Of the 40 households, 40.0% of which had children under the age of 18 living with them, 60.0% were married couples living together, 7.5% were cohabitating couples, 15.0% had a female householder with no spouse or partner present and 17.5% had a male householder with no spouse or partner present. 22.5% of all households were non-families. 17.5% of all households were made up of individuals, 7.5% had someone living alone who was 65 years old or older.

The median age in the city was 39.8 years. 16.8% of the residents were under the age of 20; 5.9% were between the ages of 20 and 24; 29.7% were from 25 and 44; 23.8% were from 45 and 64; and 23.8% were 65 years of age or older. The gender makeup of the city was 55.4% male and 44.6% female.

===2010 census===
At the 2010 census there were 102 people in 43 households, including 29 families, in the city. The population density was 122.9 PD/sqmi. There were 63 housing units at an average density of 75.9 /sqmi. The racial makup of the city was 98.0% White and 2.0% from two or more races.

Of the 43 households 23.3% had children under the age of 18 living with them, 51.2% were married couples living together, 7.0% had a female householder with no husband present, 9.3% had a male householder with no wife present, and 32.6% were non-families. 23.3% of households were one person and 7% were one person aged 65 or older.
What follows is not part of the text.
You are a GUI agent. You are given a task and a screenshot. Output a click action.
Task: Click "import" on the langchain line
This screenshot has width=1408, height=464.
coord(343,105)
The average household size was 2.37 and the average family size was 2.79.

The median age was 45 years. 18.6% of residents were under the age of 18; 8.9% were between the ages of 18 and 24; 22.6% were from 25 to 44; 37.2% were from 45 to 64; and 12.7% were 65 or older. The gender makeup of the city was 51.0% male and 49.0% female.

===2000 census===
At the 2000 census there were 137 people in 49 households, including 34 families, in the city. The population density was 164.8 PD/sqmi. There were 55 housing units at an average density of 66.2 /sqmi. The racial makup of the city was 96.35% White, 2.19% Native American, 0.73% from other races, and 0.73% from two or more races. Hispanic or Latino of any race were 1.46%.
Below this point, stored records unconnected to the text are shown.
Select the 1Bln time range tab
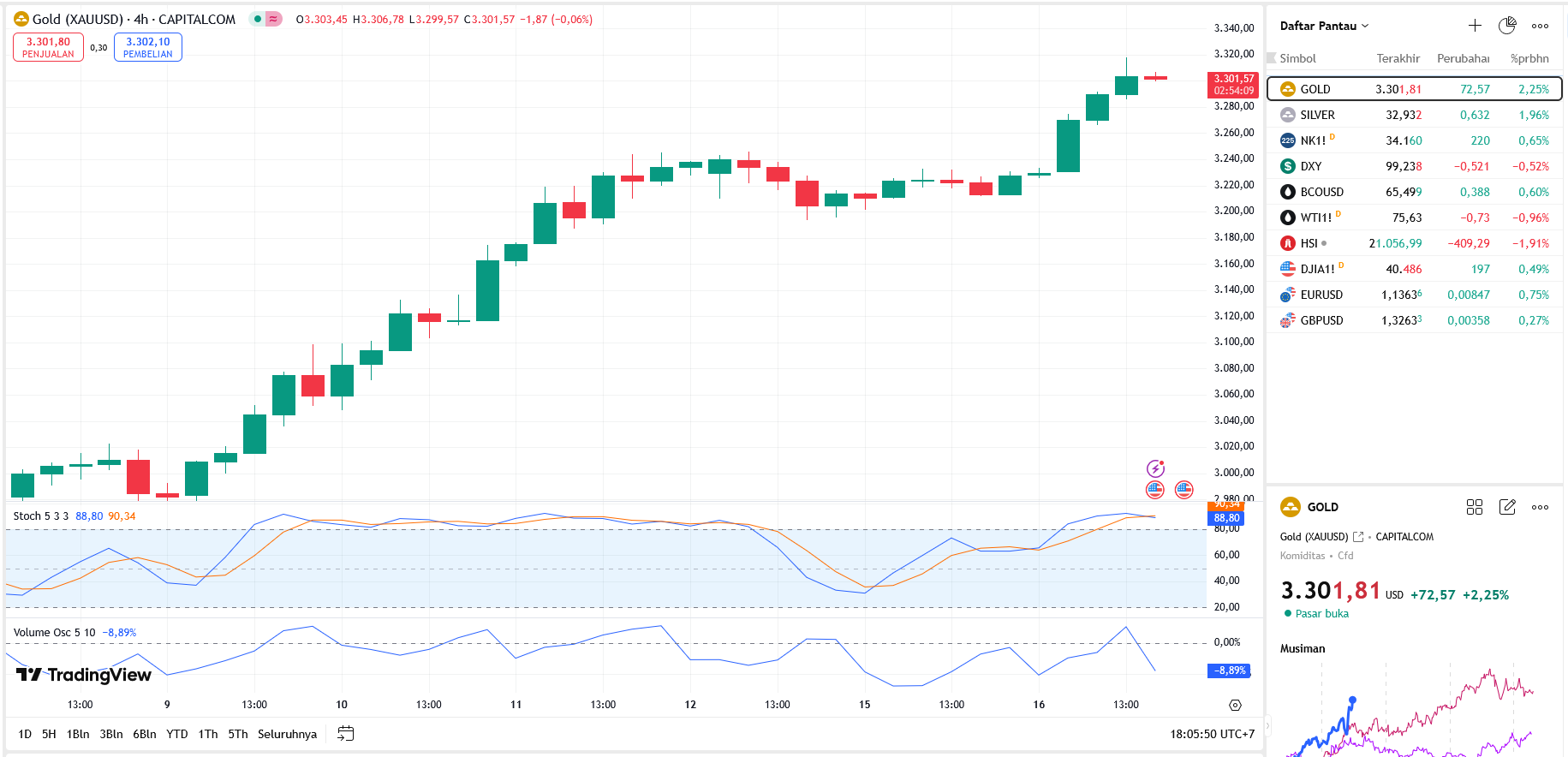1568x757 pixels. tap(78, 734)
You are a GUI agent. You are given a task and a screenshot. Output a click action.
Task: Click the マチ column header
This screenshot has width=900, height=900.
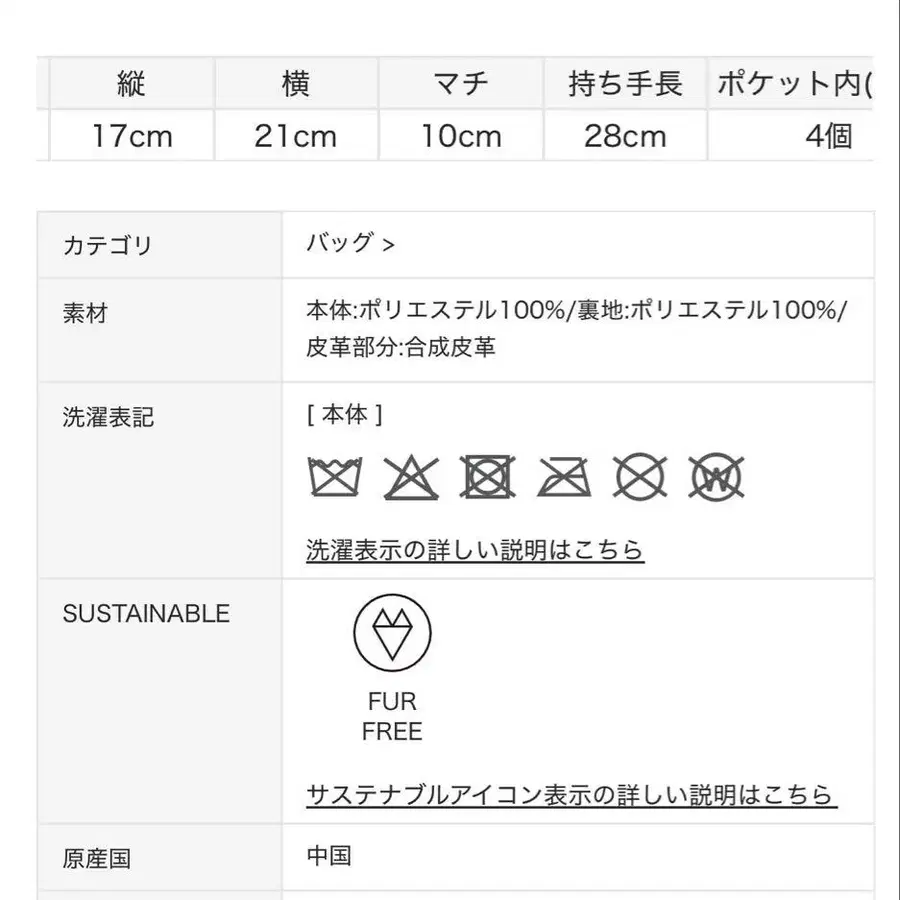pyautogui.click(x=461, y=84)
Of the 49 households 42.9% had children under the age of 18 living with them, 65.3% were married couples living together, 6.1% had a female householder with no husband present, and 28.6% were non-families. 20.4% of households were one person and 2.0% were one person aged 65 or older. The average household size was 2.80 and the average family size was 3.31.

The age distribution was 24.8% under the age of 18, 12.4% from 18 to 24, 29.9% from 25 to 44, 24.1% from 45 to 64, and 8.8% 65 or older. The median age was 38 years. For every 100 females, there were 110.8 males. For every 100 females age 18 and over, there were 110.2 males.

The median household income was $40,313 and the median family income was $46,250. Males had a median income of $30,000 versus $20,536 for females. The per capita income for the city was $14,454. There were 2.8% of families and 5.1% of the population living below the poverty line, including 6.3% of under eighteens and none of those over 64.

==Education==
It is in the Southeast Valley Community School District. Southeast Valley High School in Gowrie is that district's comprehensive high school.

Fraser was a part of the Southeast Webster-Grand Community School District, established on July 1, 2005, by the merger of the Grand Community School District and the Southeast Webster Community School District. In 2023 Southeast Webster-Grand merged into the Southeast Valley district.